# Thread: word problem, fuel tank

1. ## word problem, fuel tank

A cylindrical fuel storage tank has a diameter of 13 ft. The fuel stored in the tank has a density of $0.80 g cm^{-3}$ and is used in a furnace at a rate of 2.95 lbm per minute. If the depth of fuel in the tank is initially 18.7 ft, what is the depth of fuel in the tank after the furnace has been running for three days? Express your answer in meters.
I think these are the only conversion factors needed, I dont have trouble doing the conversion of units, rather the question it self. Cant make sense of it, any help appreciated. How do I work out the depth, if I dont know the height of the cylinder.

Thanks

1 ft = 0.304m

1000 g = 2.205 lbm

2. Using the density, find the volume required per minute.

From the volume required per minute, divide by the cross-sectional area of the cylinder to get the decrease in height per minute.

This decrease occurs in 1 minutes.

In 1 day, there are 24 hours, 24*60 minuntes.
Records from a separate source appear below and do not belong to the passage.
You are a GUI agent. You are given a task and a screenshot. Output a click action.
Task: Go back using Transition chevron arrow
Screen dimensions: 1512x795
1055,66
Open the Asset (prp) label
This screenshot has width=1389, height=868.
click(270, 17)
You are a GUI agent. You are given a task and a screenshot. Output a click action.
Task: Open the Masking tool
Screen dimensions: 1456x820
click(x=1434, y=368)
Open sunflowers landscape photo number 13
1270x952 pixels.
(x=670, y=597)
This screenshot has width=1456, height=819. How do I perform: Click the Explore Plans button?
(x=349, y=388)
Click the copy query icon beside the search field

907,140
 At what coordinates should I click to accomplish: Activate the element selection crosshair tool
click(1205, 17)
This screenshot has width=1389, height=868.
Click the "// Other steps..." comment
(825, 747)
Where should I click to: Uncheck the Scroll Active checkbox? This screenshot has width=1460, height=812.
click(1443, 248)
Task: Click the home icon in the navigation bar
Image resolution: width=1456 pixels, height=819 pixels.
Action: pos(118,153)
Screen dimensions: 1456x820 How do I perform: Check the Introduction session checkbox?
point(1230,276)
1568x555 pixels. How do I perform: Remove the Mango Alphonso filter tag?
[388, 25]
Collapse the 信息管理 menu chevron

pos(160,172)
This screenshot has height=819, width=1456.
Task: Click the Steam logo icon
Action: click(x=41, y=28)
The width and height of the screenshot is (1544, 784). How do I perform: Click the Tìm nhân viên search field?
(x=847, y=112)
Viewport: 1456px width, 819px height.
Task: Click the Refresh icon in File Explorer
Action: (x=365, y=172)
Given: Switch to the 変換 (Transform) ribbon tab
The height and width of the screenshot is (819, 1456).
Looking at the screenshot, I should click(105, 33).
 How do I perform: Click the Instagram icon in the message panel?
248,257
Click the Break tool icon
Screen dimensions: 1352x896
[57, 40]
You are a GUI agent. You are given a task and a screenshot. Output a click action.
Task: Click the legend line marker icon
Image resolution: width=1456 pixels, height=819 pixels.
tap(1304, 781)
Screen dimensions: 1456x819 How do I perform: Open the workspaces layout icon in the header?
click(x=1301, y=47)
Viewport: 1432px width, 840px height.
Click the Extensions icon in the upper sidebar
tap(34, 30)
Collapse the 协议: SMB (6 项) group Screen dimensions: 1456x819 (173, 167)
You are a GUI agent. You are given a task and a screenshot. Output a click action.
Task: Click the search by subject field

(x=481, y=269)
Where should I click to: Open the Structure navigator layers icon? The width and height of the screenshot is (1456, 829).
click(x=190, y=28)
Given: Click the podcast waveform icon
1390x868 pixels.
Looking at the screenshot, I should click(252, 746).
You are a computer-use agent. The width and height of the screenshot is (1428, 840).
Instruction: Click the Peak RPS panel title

In 3 days, there are 24*60*3 minutes.

Find the total change in height now, using the time and rate of decrease in time.

3. Is the axis of the cylinder horizontal or vertical? If vertical then the "cross section area" unknown008 refers to is a constant- the area of a circle of radius 6.5 feet. If horizontal, then this is NOT a "Pre-Algebra and Algebra" problem!

4. ^^ I dont know, but I dont think I am meant to be using calculus for this.

5. Well, I would guess it's vertical since the initial height of the fule is more than the diameter

So, cross-sectional area remains constant.

Or if it's slant... that's another story!

6. Originally Posted by Tweety
I think these are the only conversion factors needed, I dont have trouble doing the conversion of units, rather the question it self. Cant make sense of it, any help appreciated. How do I work out the depth, if I dont know the height of the cylinder.

Thanks

1 ft = 0.304m

1000 g = 2.205 lbm
The overall height of the cylinder is not relevant- only the height of the fuel oil in the tank. You are told that the tank has radius 6.5 feet and the fuel has height 18.7 feet. Calculate the volume of that.

From the fuel usage information given, calculate the volume of fuel used, and subtract that from the original volume. That will give the volume of fuel remaining. Divide by the cross section area to get the height of that fuel.